_Directions_:
Print every one of the records below word for word, without the pictures.

+++ Dataset rows

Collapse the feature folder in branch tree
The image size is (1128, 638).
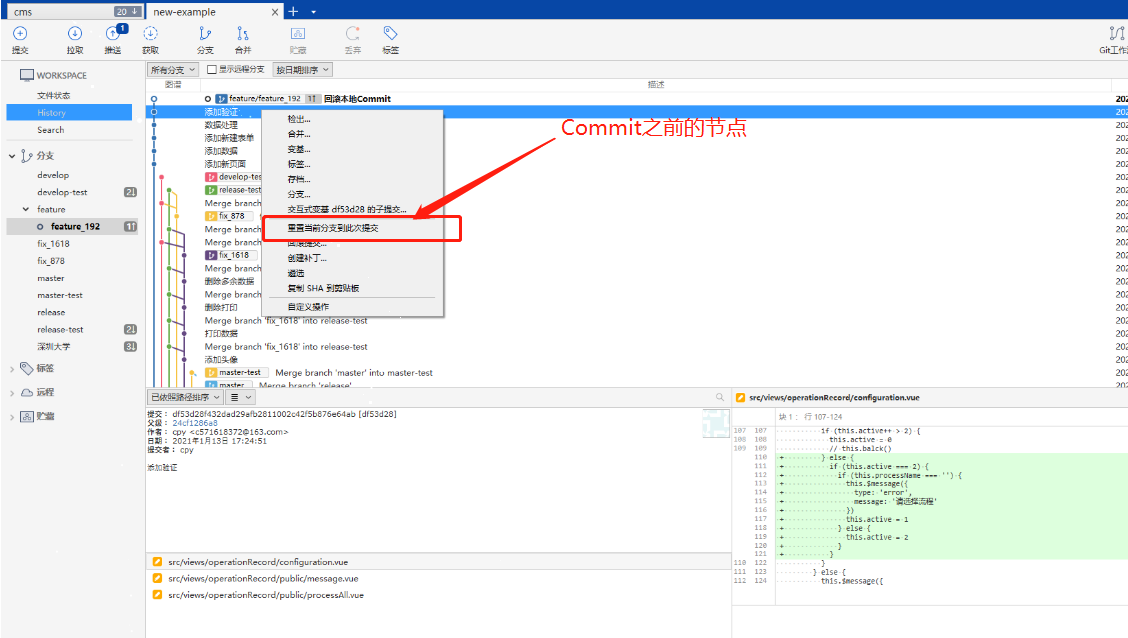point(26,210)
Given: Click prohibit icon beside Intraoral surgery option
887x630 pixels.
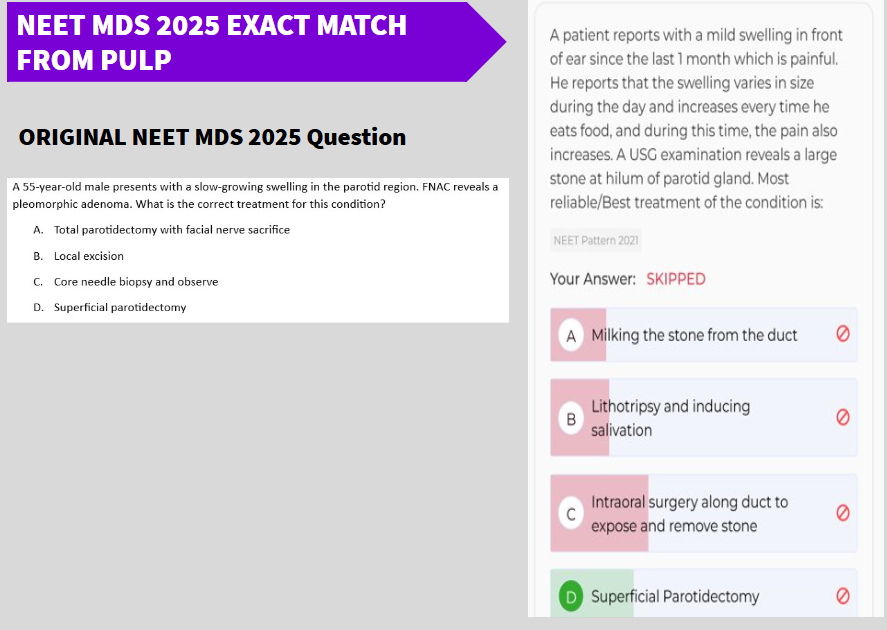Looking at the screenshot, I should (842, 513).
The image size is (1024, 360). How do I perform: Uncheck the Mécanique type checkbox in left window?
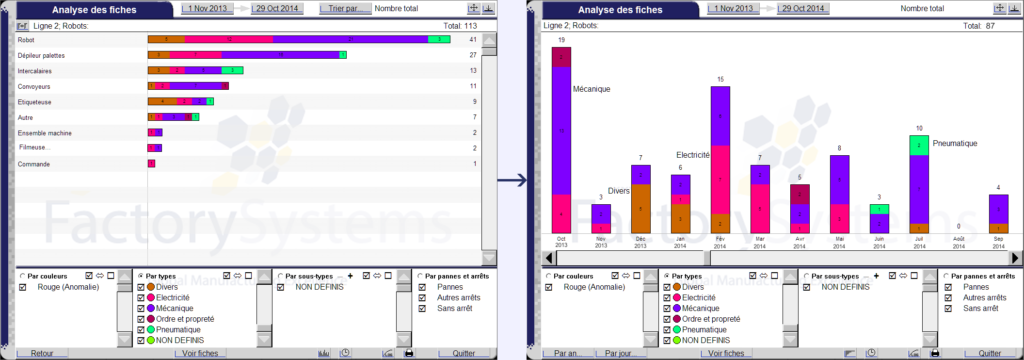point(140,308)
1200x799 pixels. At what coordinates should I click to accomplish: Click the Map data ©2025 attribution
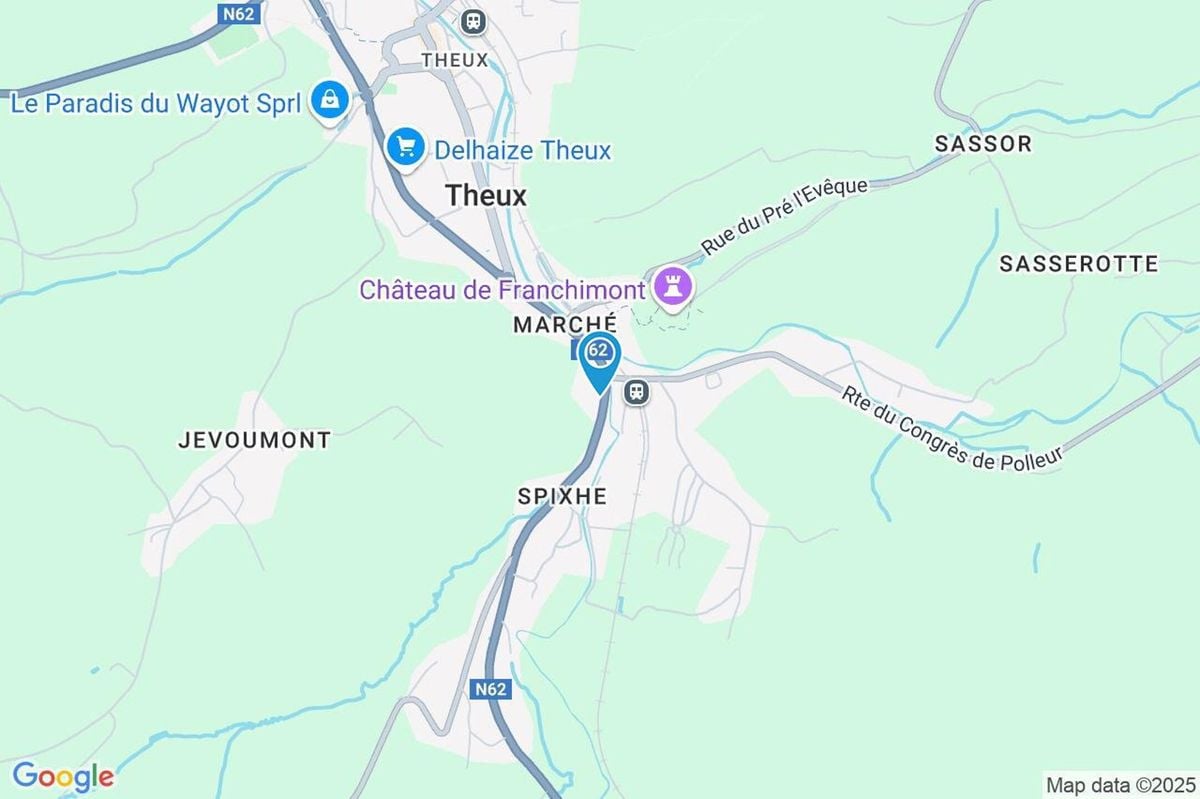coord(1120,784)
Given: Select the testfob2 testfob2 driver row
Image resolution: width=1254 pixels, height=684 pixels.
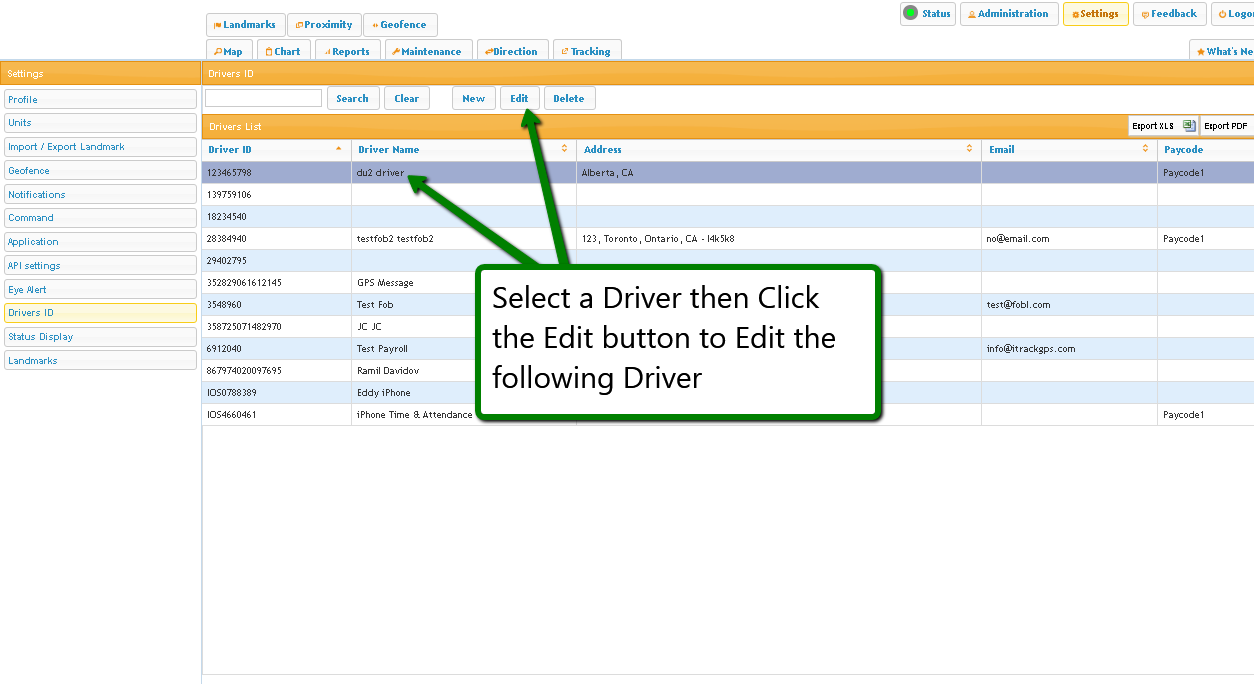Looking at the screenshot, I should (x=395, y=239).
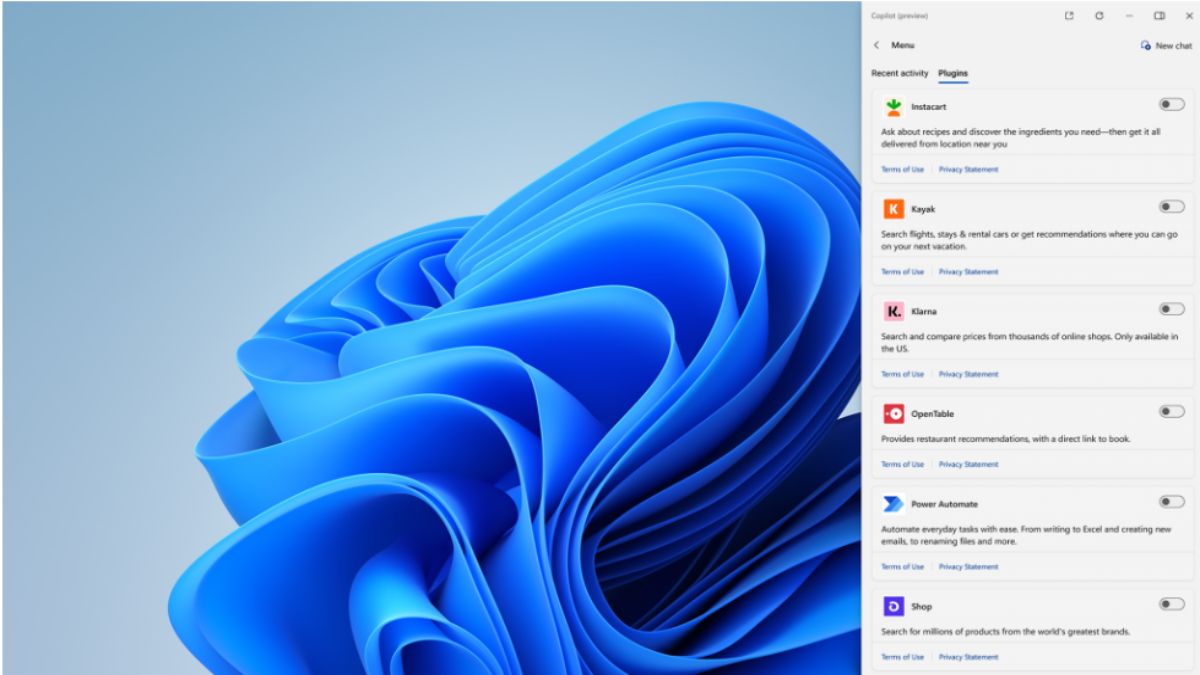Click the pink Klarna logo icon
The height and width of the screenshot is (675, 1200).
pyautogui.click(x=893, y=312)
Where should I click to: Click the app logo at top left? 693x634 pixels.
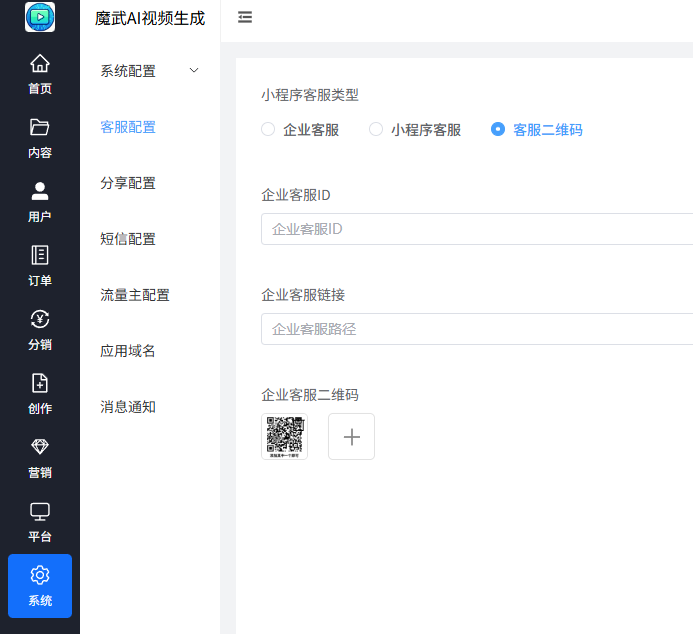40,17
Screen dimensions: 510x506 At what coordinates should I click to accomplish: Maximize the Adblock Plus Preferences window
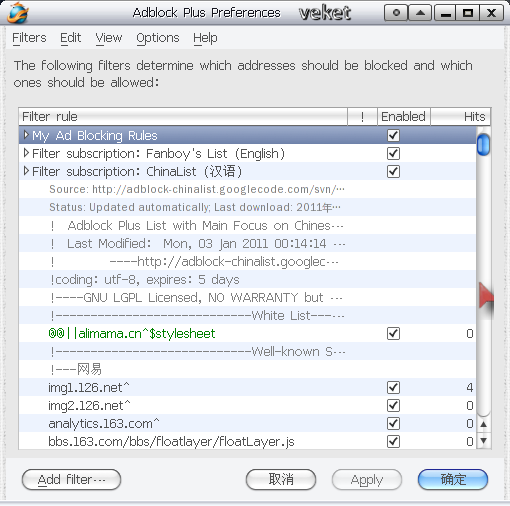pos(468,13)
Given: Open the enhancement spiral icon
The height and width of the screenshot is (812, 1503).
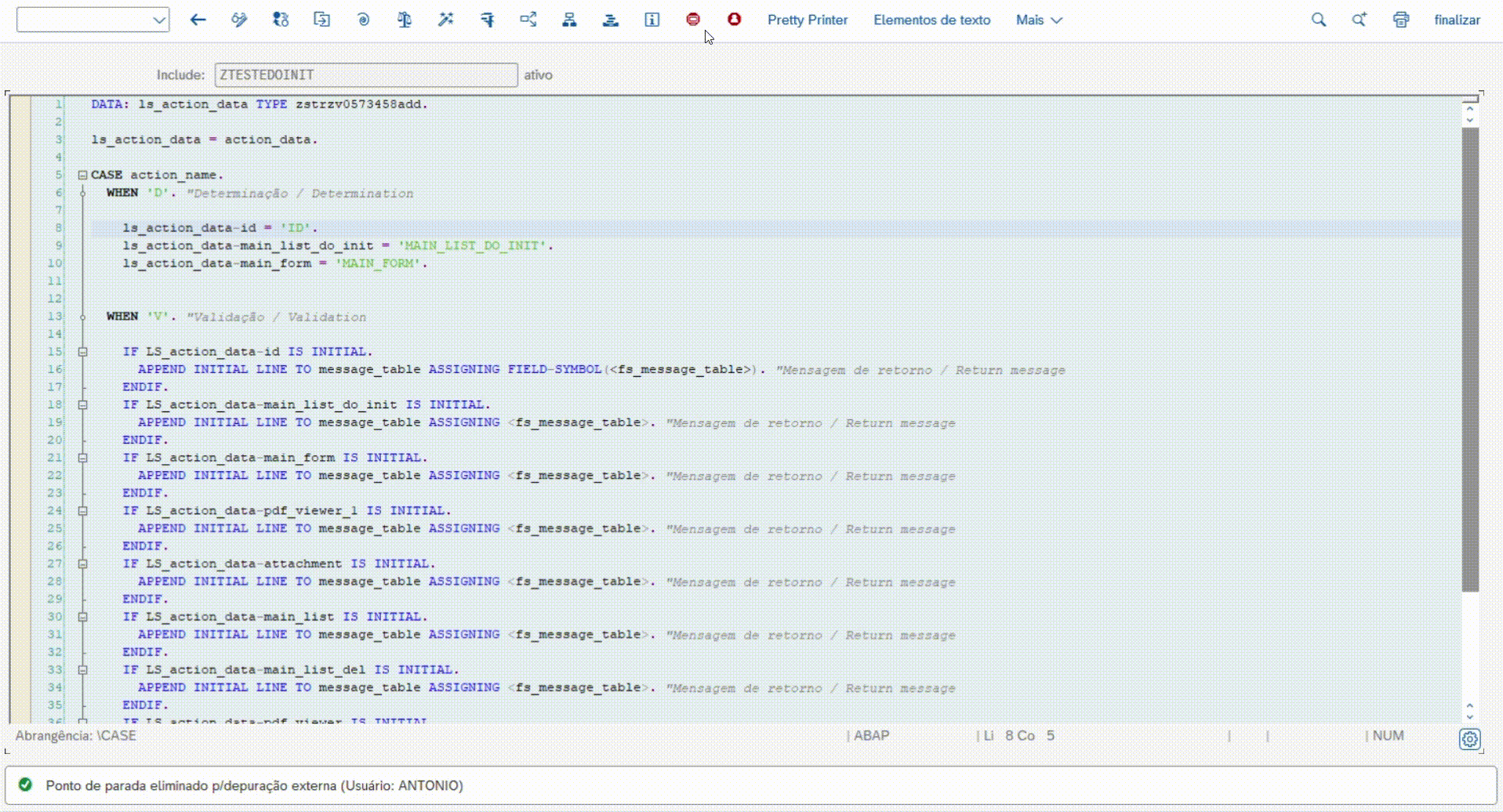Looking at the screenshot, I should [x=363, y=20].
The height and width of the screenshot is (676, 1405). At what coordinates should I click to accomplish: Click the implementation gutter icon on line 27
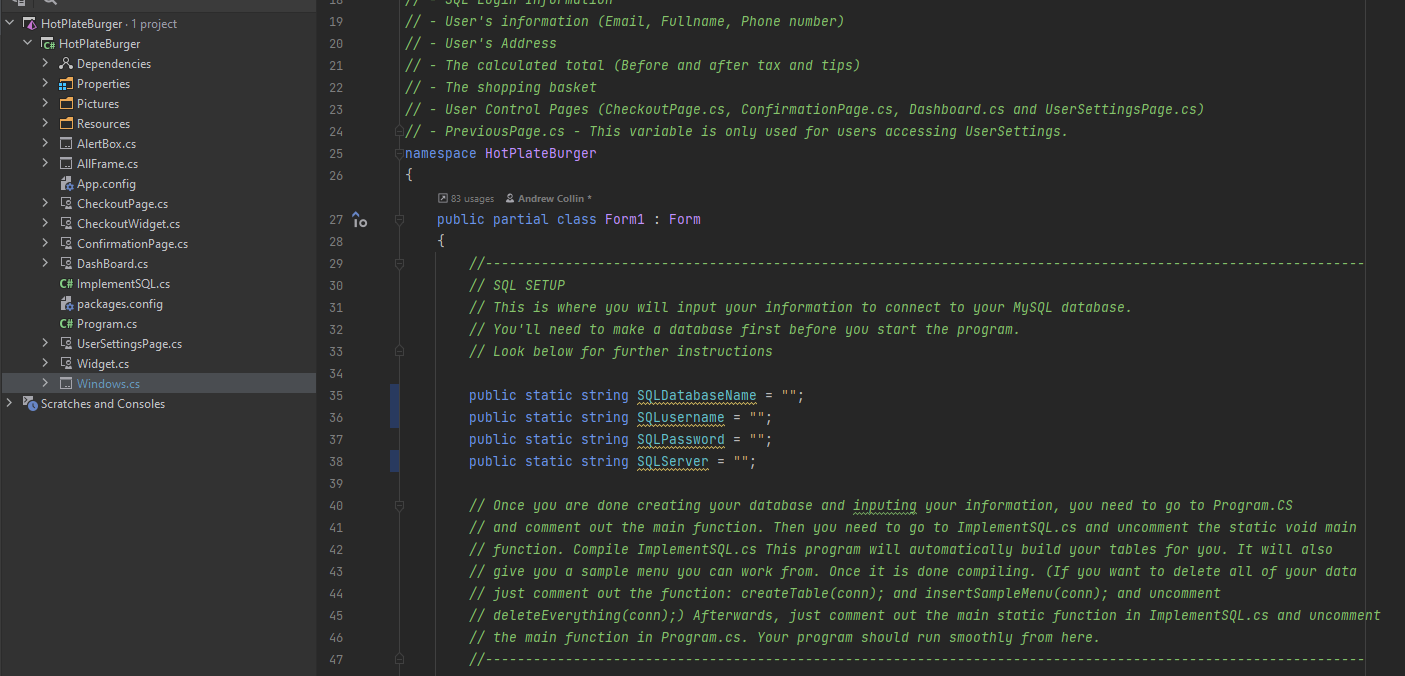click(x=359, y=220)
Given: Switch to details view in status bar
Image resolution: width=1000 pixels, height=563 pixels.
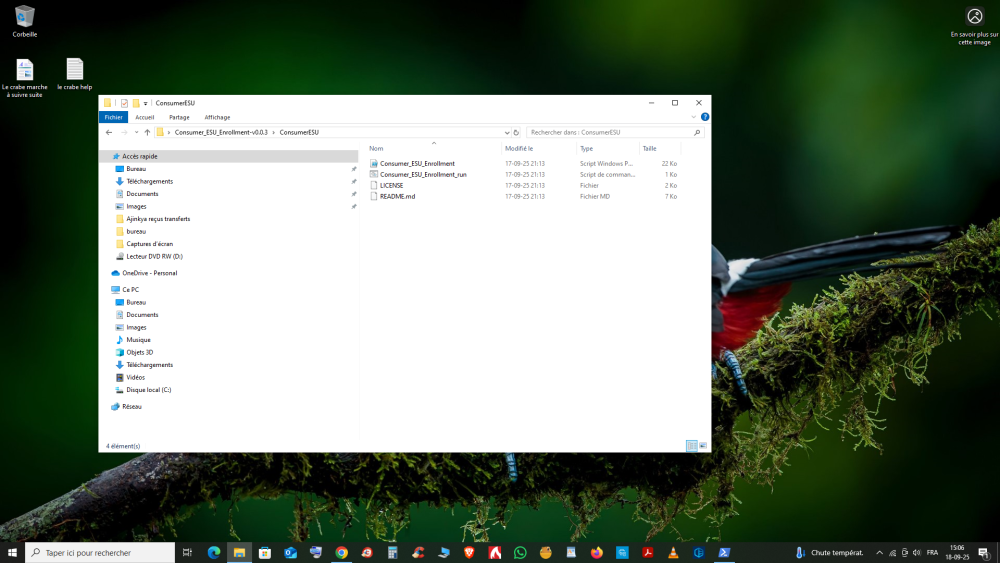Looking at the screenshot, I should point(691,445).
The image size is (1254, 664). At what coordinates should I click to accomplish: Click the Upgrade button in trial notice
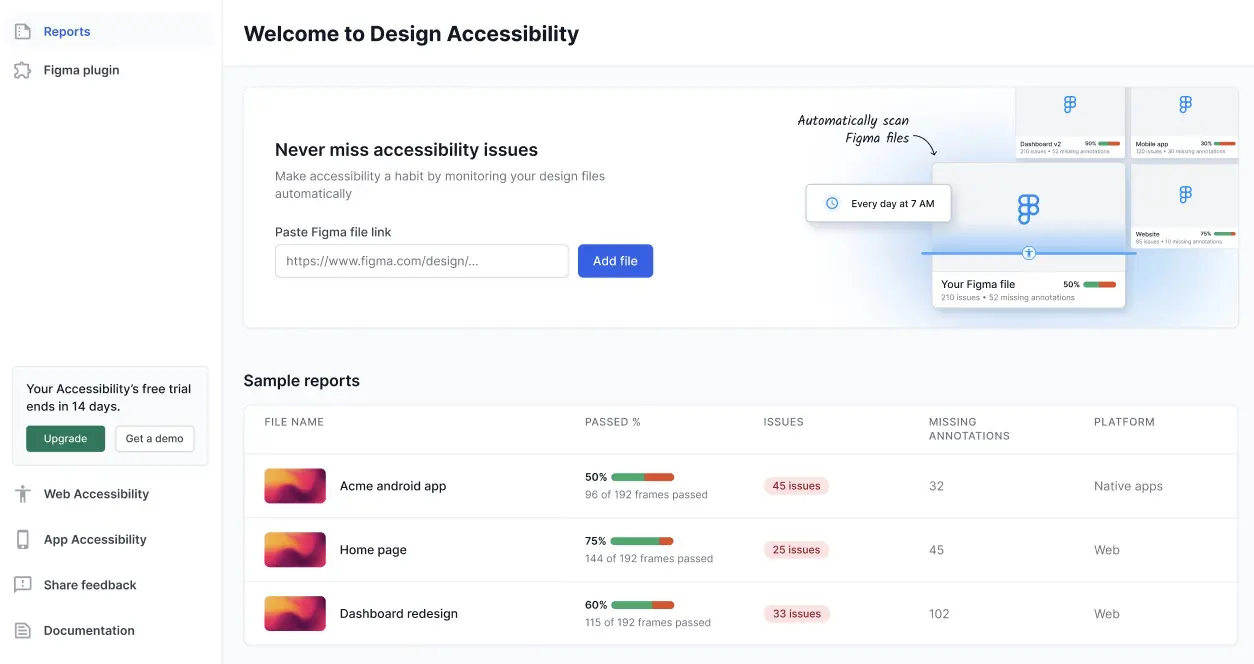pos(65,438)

++++++

_Output for this task_:
Collapse the feature folder in branch tree
The image size is (1128, 638).
point(26,210)
Given: Click prohibit icon beside Intraoral surgery option
887x630 pixels.
Looking at the screenshot, I should (842, 513).
The image size is (1024, 360). How do I perform: Uncheck the Mécanique type checkbox in left window?
point(140,308)
1200x799 pixels. At what coordinates should I click to accomplish: Click the Map data ©2025 attribution
coord(1120,784)
Given: Select the testfob2 testfob2 driver row
Image resolution: width=1254 pixels, height=684 pixels.
Looking at the screenshot, I should (x=395, y=239).
Click the pink Klarna logo icon
The height and width of the screenshot is (675, 1200).
pyautogui.click(x=893, y=312)
Where should I click to: Click the app logo at top left? 693x634 pixels.
40,17
Screen dimensions: 510x506 At what coordinates should I click to accomplish: Maximize the Adblock Plus Preferences window
pos(468,13)
Given: Open the enhancement spiral icon
The height and width of the screenshot is (812, 1503).
Looking at the screenshot, I should [x=363, y=20].
The height and width of the screenshot is (676, 1405). At what coordinates should I click to accomplish: Click the implementation gutter icon on line 27
click(x=359, y=220)
Given: Switch to details view in status bar
Image resolution: width=1000 pixels, height=563 pixels.
Looking at the screenshot, I should point(691,445).
The image size is (1254, 664). At what coordinates should I click to accomplish: Click the Upgrade button in trial notice
pos(65,438)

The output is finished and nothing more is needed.